### Aim of the task
Copy all lines containing the string "sách" from the records below.

### Excerpted data

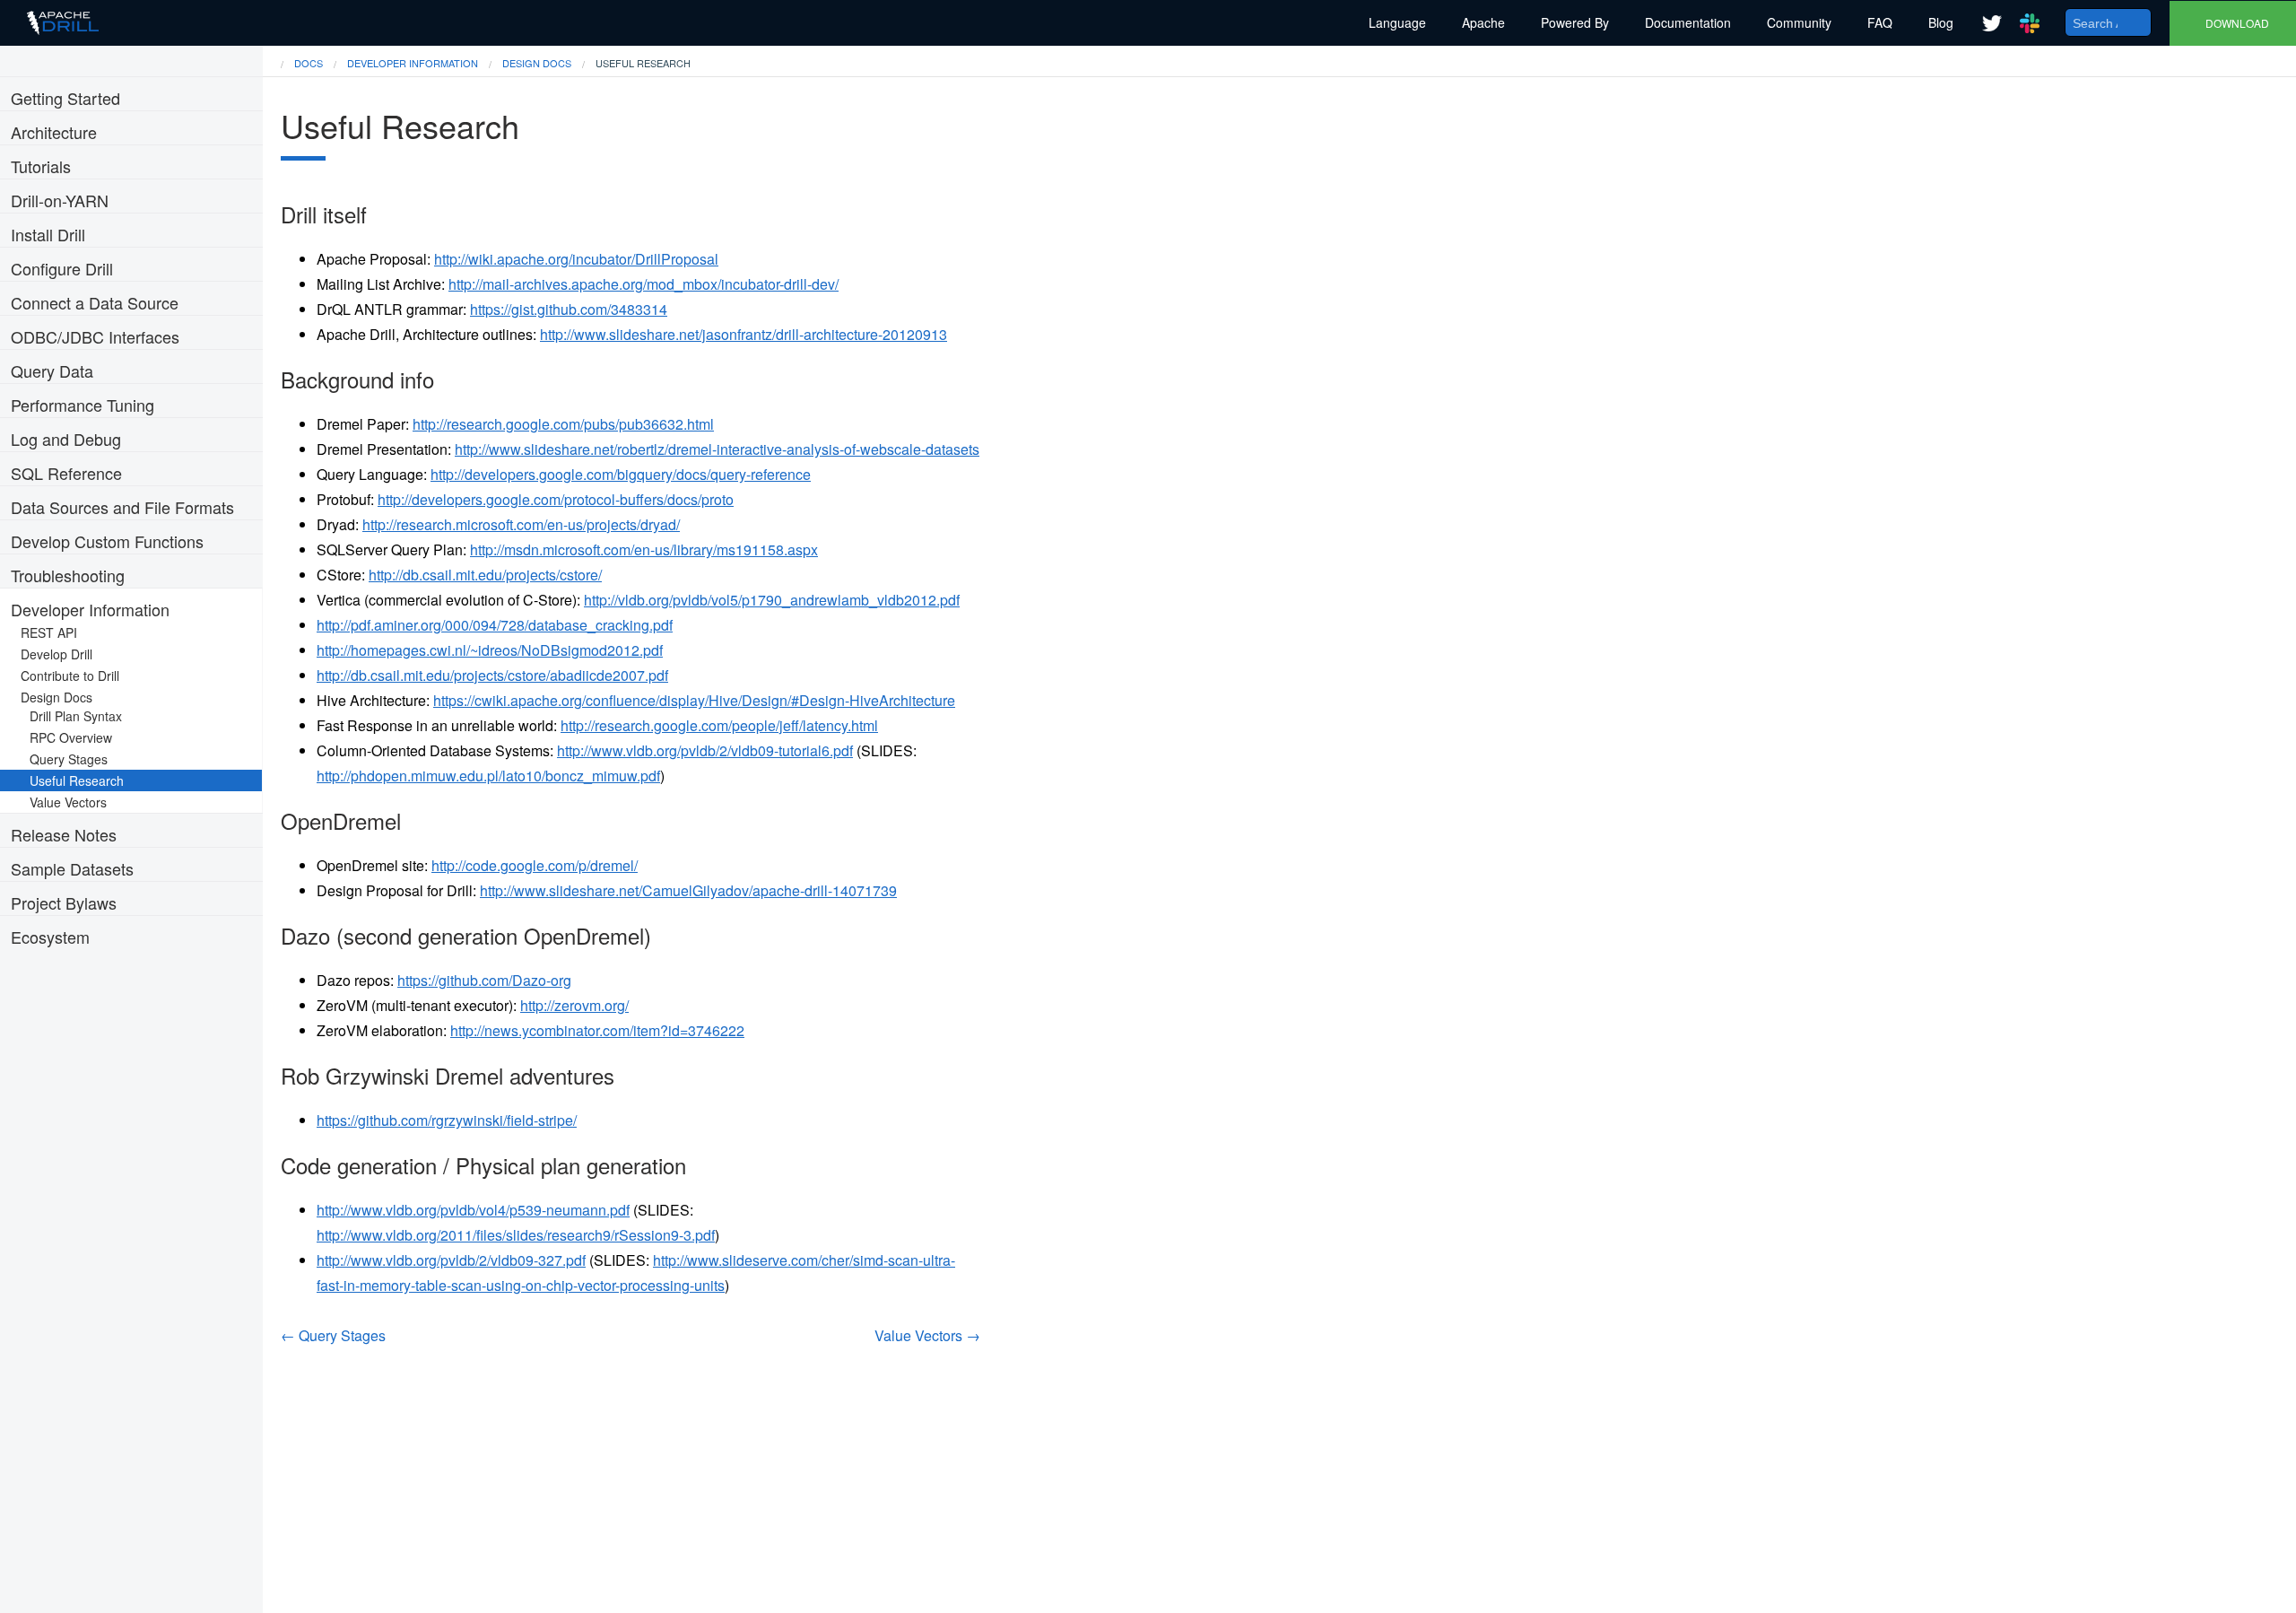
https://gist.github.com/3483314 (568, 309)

...

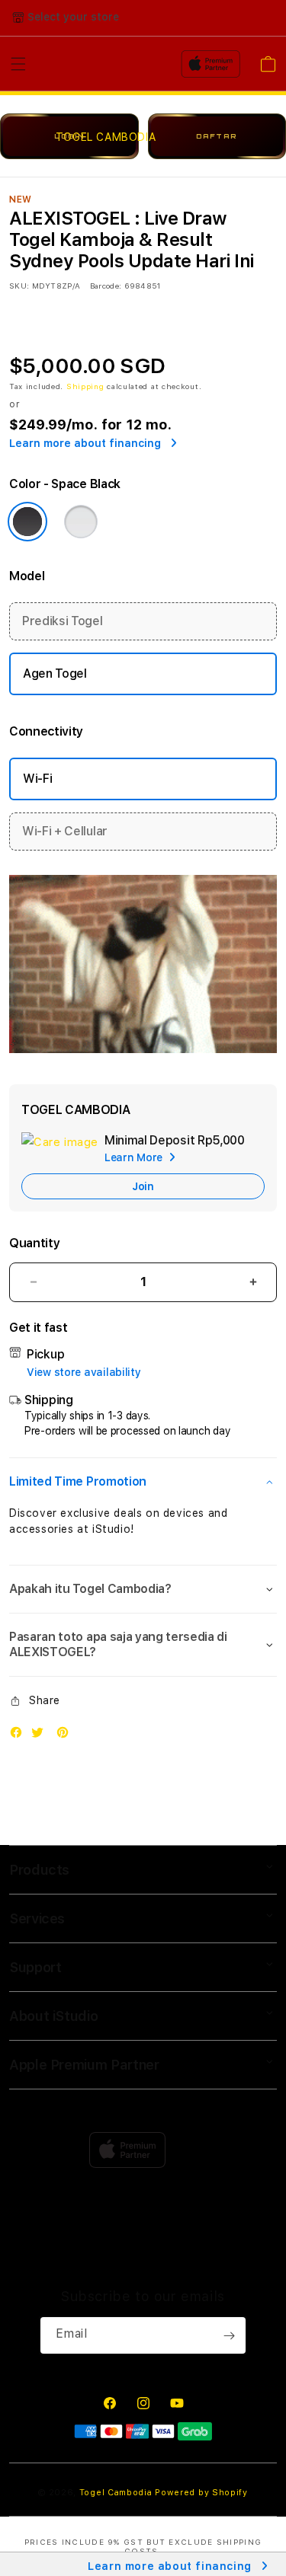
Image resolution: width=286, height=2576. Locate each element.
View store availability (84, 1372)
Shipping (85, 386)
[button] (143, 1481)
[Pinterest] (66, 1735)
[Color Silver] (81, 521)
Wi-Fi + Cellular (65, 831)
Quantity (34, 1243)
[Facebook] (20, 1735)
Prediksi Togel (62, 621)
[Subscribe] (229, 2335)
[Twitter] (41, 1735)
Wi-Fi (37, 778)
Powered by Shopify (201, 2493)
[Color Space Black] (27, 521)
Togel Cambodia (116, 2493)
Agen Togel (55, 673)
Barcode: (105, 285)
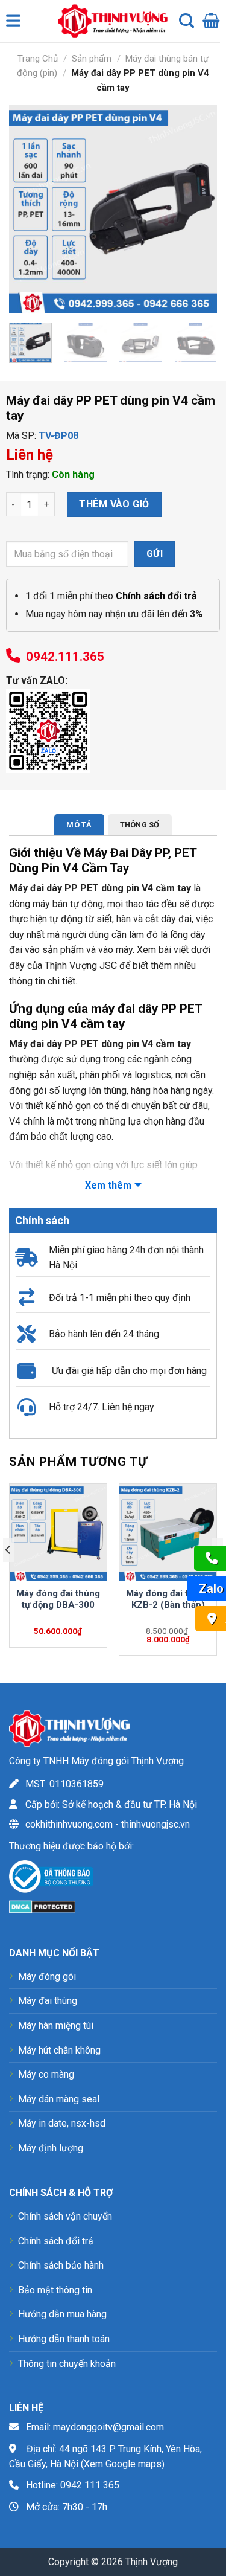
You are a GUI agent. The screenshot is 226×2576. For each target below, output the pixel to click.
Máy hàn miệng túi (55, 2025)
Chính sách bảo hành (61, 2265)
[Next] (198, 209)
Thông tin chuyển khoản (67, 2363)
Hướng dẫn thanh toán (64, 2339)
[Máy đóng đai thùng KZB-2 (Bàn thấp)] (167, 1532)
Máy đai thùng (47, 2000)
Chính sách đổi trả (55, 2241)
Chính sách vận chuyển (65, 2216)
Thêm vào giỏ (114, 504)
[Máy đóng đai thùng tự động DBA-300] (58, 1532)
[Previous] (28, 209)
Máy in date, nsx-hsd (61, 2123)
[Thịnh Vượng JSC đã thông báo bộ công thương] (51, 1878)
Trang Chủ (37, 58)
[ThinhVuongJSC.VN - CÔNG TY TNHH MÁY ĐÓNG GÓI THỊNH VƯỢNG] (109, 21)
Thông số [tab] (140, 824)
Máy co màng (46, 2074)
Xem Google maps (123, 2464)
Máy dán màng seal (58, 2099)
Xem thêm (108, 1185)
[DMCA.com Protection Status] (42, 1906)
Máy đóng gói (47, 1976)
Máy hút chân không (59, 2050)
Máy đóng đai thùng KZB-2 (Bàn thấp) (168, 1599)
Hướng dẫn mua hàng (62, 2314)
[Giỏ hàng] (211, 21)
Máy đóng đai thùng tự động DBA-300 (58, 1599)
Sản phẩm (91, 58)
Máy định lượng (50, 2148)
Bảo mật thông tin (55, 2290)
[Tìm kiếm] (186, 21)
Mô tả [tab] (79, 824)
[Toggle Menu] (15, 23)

==

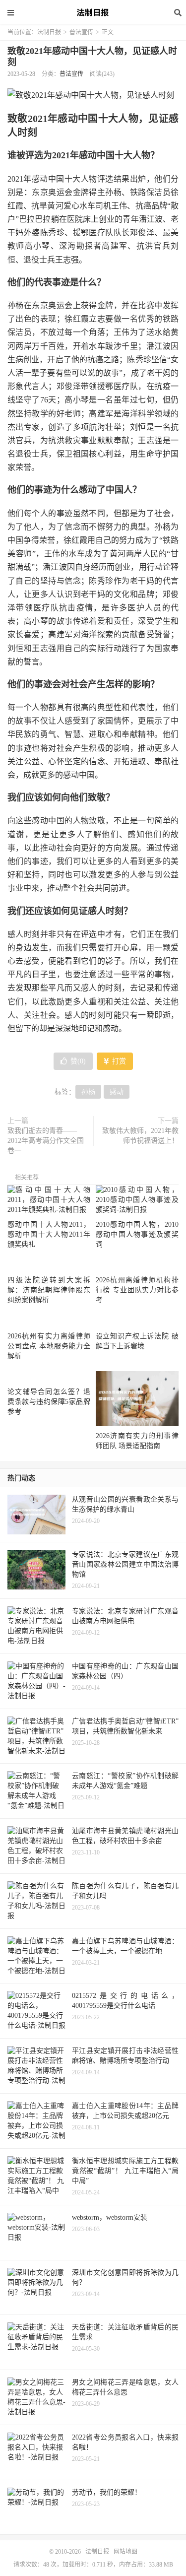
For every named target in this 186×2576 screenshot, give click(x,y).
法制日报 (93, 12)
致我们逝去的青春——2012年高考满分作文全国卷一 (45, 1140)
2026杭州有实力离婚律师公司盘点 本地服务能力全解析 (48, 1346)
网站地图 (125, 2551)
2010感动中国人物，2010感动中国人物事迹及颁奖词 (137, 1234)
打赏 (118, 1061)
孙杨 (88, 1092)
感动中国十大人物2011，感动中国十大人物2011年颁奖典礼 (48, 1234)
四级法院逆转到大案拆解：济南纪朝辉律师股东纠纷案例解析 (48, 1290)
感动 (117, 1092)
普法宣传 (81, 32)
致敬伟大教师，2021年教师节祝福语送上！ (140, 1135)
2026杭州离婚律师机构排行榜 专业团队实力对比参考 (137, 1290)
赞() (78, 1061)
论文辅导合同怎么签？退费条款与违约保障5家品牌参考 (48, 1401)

### Problem solution
Chính sách bảo hành (61, 2265)
Chính sách đổi trả (55, 2241)
Chính sách vận chuyển (65, 2216)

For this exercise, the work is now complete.